Authors: ESTIENNE, MARK - Virginia Polytechnic Institution & State University; HARPER, ALLEN - Virginia Polytechnic Institution & State University; SPEIGHT, SUSAN - Virginia Polytechnic Institution & State University; CRAWFORD, RUSSEL - Virginia Polytechnic Institution & State University; Barb, Claude

Submitted to: Reproductive Biology
Publication Type: Peer Reviewed Journal
Publication Acceptance Date: 10/21/2009
Publication Date: 11/1/2009
Citation: Estienne, M.J., Harper, A.F., Speight, S.M., Crawford, R.J., Barb, C.R. 2009. Effect of naloxone treatment on luteinizing hormone and testosterone concentrations in boars with high and low libido. Reproductive Biology. 9:241-252.

Interpretive Summary: Luteinizing hormone (LH) secreted from the pituitary gland stimulates testosterone secretion from the testis which is necessary for sexual maturation and maintenance of semen production and libido in the boar. Brain opioid peptides, hormones with morphine like activity, inhibit gonadotropin releasing hormone (GnRH) release, necessary for the release of LH from the pituitary, and subsequent libido in the boar. It was determined that boars with heighten sexual activity were more responsive to brain opioid receptor antagonism than boars with low libido. Thus, these results may serve as the basis for development of a test for predicting libido.

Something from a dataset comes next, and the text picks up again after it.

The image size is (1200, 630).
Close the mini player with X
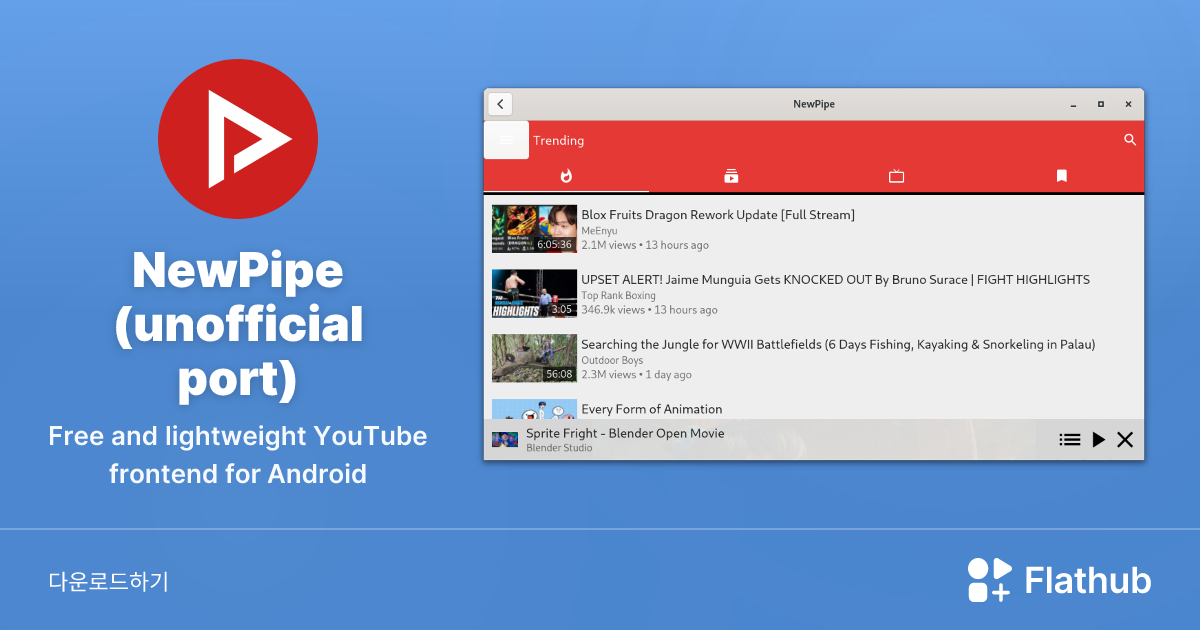tap(1125, 440)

Technical Abstract: The objective was to determine the effects of naloxone, an opioid peptide receptor antagonist on circulating concentrations of luteinizing hormone (LH) and testosterone in boars characterized as having high (n = 8) or low libido (n = 8) based on the willingness to mount an artificial sow and allow semen collection. On the day of the experiment, blood was sampled every 15 min for 4 h before and 4 h after i.v. injection of naloxone (1 mg/kg body weight). For the 4-h period prior to naloxone administration, concentrations of LH and testosterone in serum, and LH pulse frequency and amplitude were similar (p > 0.12) for the High- and Low-libido boars. After naloxone, a libido status by time interaction was detected and concentrations of LH within 15 min after treatment were greater (p < 0.05) for High Libido boars than for Low Libido boars. Concentrations of testosterone were highly variable amongst boars and there were no effects of libido status (p = 0.66) or libido status by time (p = 0.66). There was, however, an effect of time (p = 0.01), and concentrations of testosterone in samples collected between 0.5 and 1.25 h after naloxone were greater than concentrations in samples collected prior to injection. In summary, the responsiveness of the hypothalamic-gonadotropic-gonadal axis to opioid receptor antagonism was heightened in boars displaying a high level of sexual motivation.